While Rose ran her "Palace of Knowledge" at the New York World's Fair in 1939 and 1940, Lewiston continued to bring his museum on tour, traveling with organizations including truck carnival William Glick Shows and Johnny J. Jones Carnival. He ran an enlarged side show, including his snakes, plus a freak animal show. While traveling with Jones in Warren, Pennsylvania during the summer of 1940, Lewiston's sword swallower Lady Vivian Dunning was profiled in the local paper. Lewiston also claims to have been the first showman to buy and repurpose the "headless girl" display, transforming it from a simple illusion act to fooling audiences by pretending she was real. He rigged the exhibit with flowing liquids and medical equipment, and created the story of "Olga Hess," who had been decapitated on a train but was kept alive by a doctor.

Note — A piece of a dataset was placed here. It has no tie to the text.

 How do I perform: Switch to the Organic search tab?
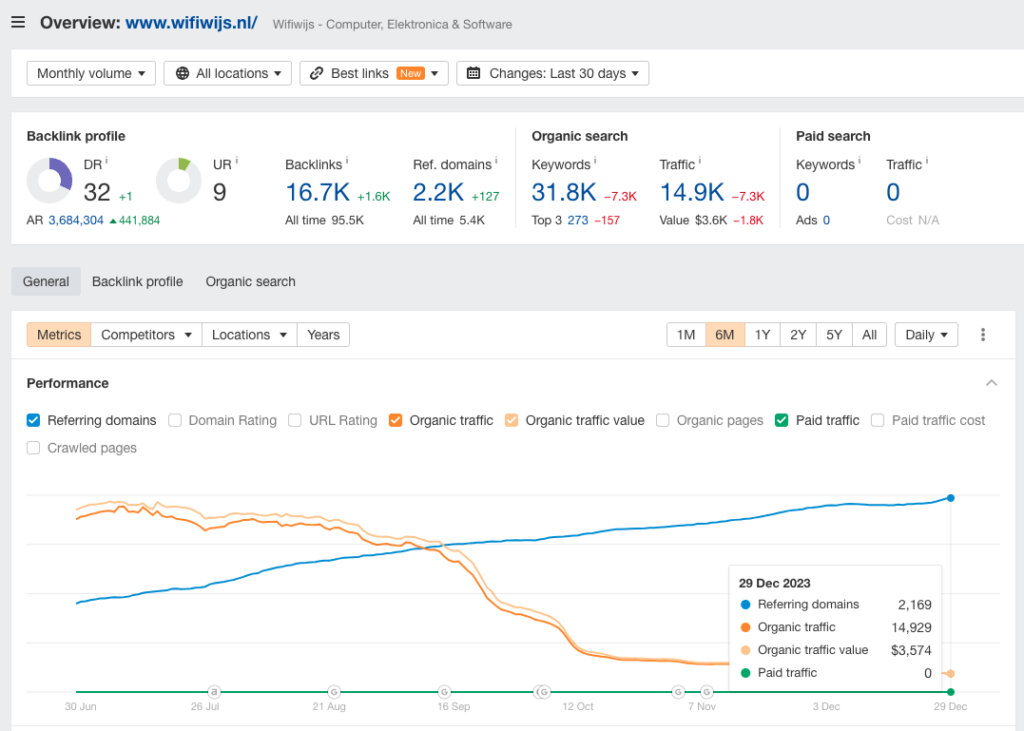coord(250,282)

Throughout the early to mid-1940s, the Museum continued to perform successfully, typically contracting with amusement parks and state fairs during the summers and touring during the winters. In 1941, Harry Lewiston's Traveling Museum joined the Happy Land Shows for summer events in Michigan. Later that season, they performed at the Cambria County Fair in Ebensburg, Pennsylvania. He notes in his autobiography that due to the lewd nature of part of the show, he was sentenced to nine months jail in Eastern State Penitentiary, as were several hoochie coochie girls, though they were all released after six days. In 1942, while the Museum was in Erie, Pennsylvania, Harry Lewiston's performing "stone man" Charles Porter visited a famous local resident also suffering from the disease (likely Fibrodysplasia ossificans progressiva), and they were profiled in the local paper.

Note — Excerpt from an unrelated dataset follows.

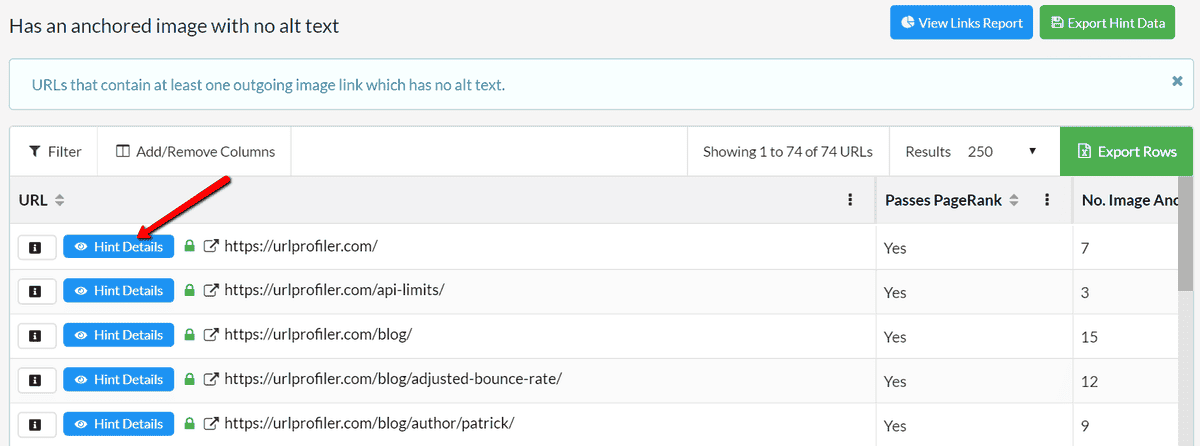This screenshot has width=1200, height=446.
Task: Open external link icon for adjusted-bounce-rate URL
Action: pyautogui.click(x=211, y=379)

In 1944, while the Museum was installed for a month in Pittsburgh, the two legal guardians of Bobo and Kiki, the show's "pinheads," arrived to take the pair back home to Texas. After Rose objected that their contract had not yet expired, a fight broke out, and a local patrolman arrested all five of them. Charges were later dismissed, and the pinheads stayed on with the show. In late 1945, he formed a partnership called Gayer & Lewiston Enterprises with Archie Gayer, operator of Archie's Playland Arcade in Detroit. They co-ran the Monroe Theatre, and a new annex was added to the back of the arcade, where Lewiston managed a variety of attractions for several years, including an exhibit titled "Crime Does Not Pay," bazaars, and sideshow acts.

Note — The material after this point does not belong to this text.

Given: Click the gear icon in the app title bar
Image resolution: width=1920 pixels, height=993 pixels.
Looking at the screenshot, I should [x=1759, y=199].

In 1947, while working for Lewiston over July 4 weekend, sword swallower Tony Marino "gulped a two-foot length of lighted neon tube, glowed at his appreciative audience, bowed, thereupon went out like a light, was hustled to a hospital for removal of the shattered tube." After two weeks of recuperation, including treatment with a stomach pump, milk of magnesia, and oatmeal, Marino continued performing with Lewiston's Museum. In 1950, Lewiston ran sideshows at Edgewater Park, Eastwood Park, and Jefferson Beach in Detroit, the first time that any single show operator had attractions at all three parks at once. In 1951, he leased sideshow and concert operation rights from Mills Bros. for their 32-week season. He noted in his autobiography that he was bitten in the face by a South American boa constrictor during this time.